In the eighteenth and nineteenth centuries, American students learned an imported form of mathematics—literally books that were printed in Britain (usually London) and were shipped to the colonies. Some of the earliest and most popular books included The Schoolmaster’s Assistant by Thomas Dilworth and the Scholar’s Guide to Arithmetic by John Bonnycastle. Although arithmetic books printed in the colonies existed as early as the 1720s, these were published in very small numbers and not widely distributed. The first widely-produced arithmetic book published in the United States was Nicolas Pike’s A New and Complete System of Arithmetic Composed for Citizens of the United States in 1788. This book underwent many, many reprintings throughout the 75 years thereafter and truly did help define the method by which early American citizens learned and understood mathematics. Another common method for learning math was to create your own textbook, and make what were known cyphering books. Because of the relatively-high price of textbooks, oftentimes only the teacher might own an actual textbook. Students would then use a blank book to copy the formulas, exercises, and examples from the one textbook, verbatim.

One of the most often needed mathematical formula that was needed for day-to-day commerce was called the Rule of Three. This was needed when changing from one currency to another, as one of its many instances of usage. One example read, “My correspondent in Maryland purchased a cargo of flour for me, for £437 that currency; how much Massachusetts money must I remit him, £125 Maryland being equal to £100 Massachusetts?”[1] To solve such a question, the Rule of Three could be employed, which basically attempts to answer the question, “If A is to B, then C is to what?” The author of the example was able to create two different formulas, one using the actual amounts that two currencies are relative to one another, and the other using the ratio between the two, so that the first reads, “As £125 : £100 :: £437 : X,” and the second reads, “As 5 : £437 :: 4 : X.” Regardless of which method was used, both came up with £349 12s. as the answer. The easiest way to resolved them is to divide the third number by the first number, then multiply that by the second number. Therefore, 4 divided by 5 is 0.8, which turns into £349.6 when multiplied by £437. The Rule of Three was so important to day-to-day commerce that indentured servants were often contractually obligated to learn it during the time period under consideration. It was generally considered the one golden rule that was necessary to properly function in nineteenth century commerce. It was common knowledge to most, but has since been largely lost in the teaching of arithmetic.

 

Another common was called conjoined proportion. This was another method of converting one type of currency to another, and typically employed when three or more different currencies were involved in the transaction. One example asks, “If $4 are worth 40s. and 30s. are worth 6 crowns, and 120 crowns are worth £30, and £42 are worth 40 guineas, how many dollars are equal to 1,300 guineas?”[2] (Fig. 1) An easy method to answer such a question is to essentially list each of the currencies in a column to the left, with the converted sum to the right. Multiply each of the left numbers with one another, and all of the right numbers with one another, and divide. Multiplying 4 x 30 x 120 x 42 x 1,300 = 786,240,000, while 40 x 6 x 30 x 40 = 288,000. Divide those two to receive 2,730, and the answer is that $2,730 equals 1,300 guineas.

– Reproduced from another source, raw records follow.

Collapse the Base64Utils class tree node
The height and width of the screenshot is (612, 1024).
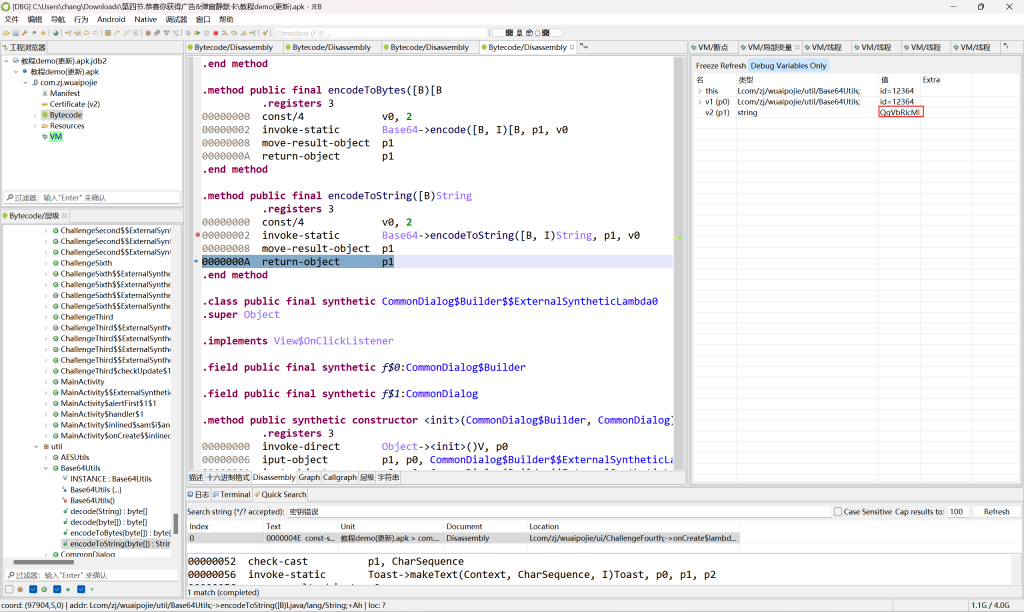tap(45, 468)
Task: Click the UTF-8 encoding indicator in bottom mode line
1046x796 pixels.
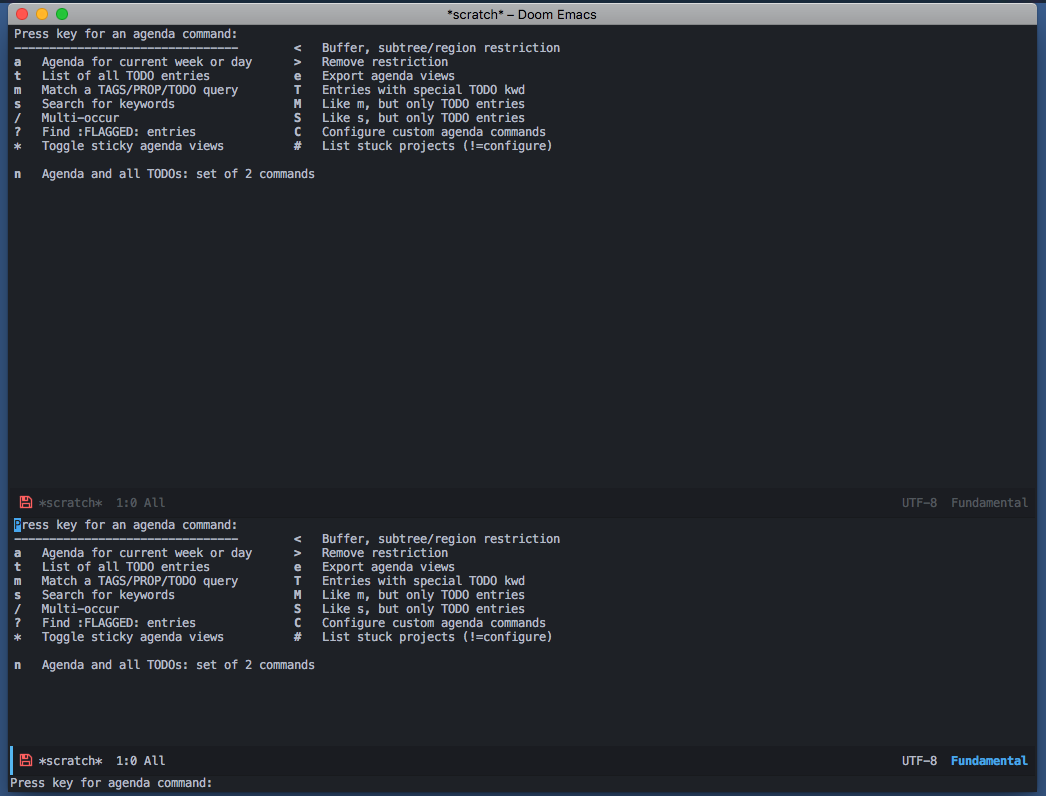Action: [x=919, y=760]
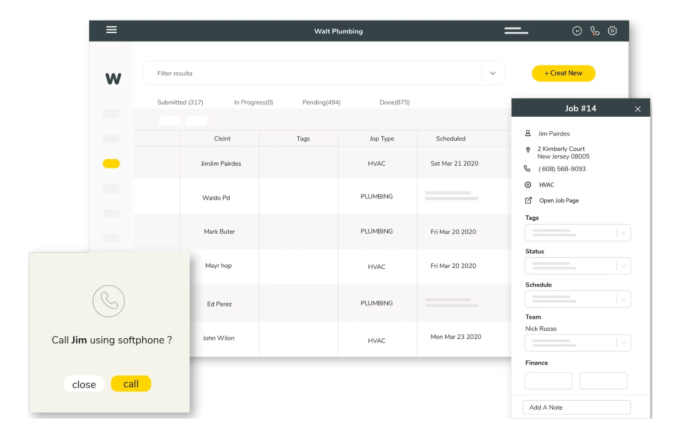Image resolution: width=679 pixels, height=440 pixels.
Task: Close the Job #14 panel
Action: (x=638, y=109)
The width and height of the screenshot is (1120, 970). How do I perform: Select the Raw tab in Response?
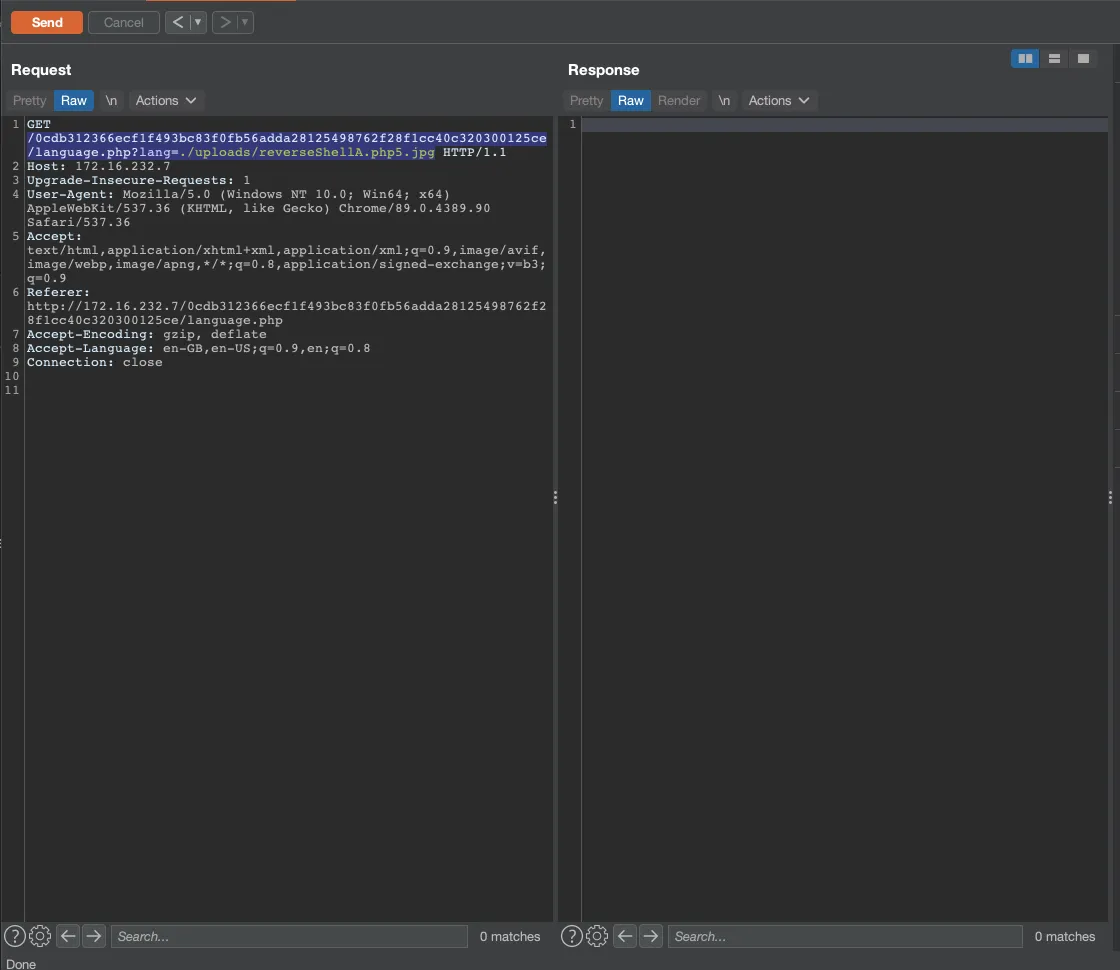point(631,100)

Twenty-first-century students of arithmetic, on the other hand, are not subjected to such specific rules and methods, as the course of monetary exchange on a day-to-day basis has changed dramatically since the nineteenth century. When it comes to money, arithmetic is basically taught in two basic forms: addition-subtraction and in fraction form. A most common method is the use of pennies to teach the basic principle of addition and, at the same time, subtraction (Fig. 2). Teaching mathematics becomes a little more involved for twenty-first-century students when fractions are involved. Although decimals are, in theory, the antithesis to decimals, each has a set mathematical relationship with one another. The United States dime, for instance, is simply one decimal point from a dollar, it also has a fractional equivalent, which would be one-over-ten.

There are two historical occurrences that largely contributed to the transition in the way that mathematics was taught. The first was decimalization. Decimalization is the conversion of money into a system generated from a base-10 numbering system. That is, when 10 of one coin is accumulated, this equates to another denomination in the system—though sometimes there are also denominations within those intervals. For instance, 10 cents equal 1 dime, and 10 dimes equal one dollar, with other denominations in between. This simplified the way in which people had to think about money. Prior to this, the primary method used in the United States was based on the British pound sterling, which at the time used a duo-decimal system. This system concluded that 12 pence equal a shilling (rather than 10 units), and 20 shilling equal one pound. The irregularity of this system caused the need for so many variations in multiplication and division to get from one money to the next, as we saw earlier in this presentation. Although the United States first adopted a decimal system in 1785, it took several generations for the average American to think completely in decimals. In some rural communities, the use of fractions in the pricing of goods lasted until about 1910, if not later.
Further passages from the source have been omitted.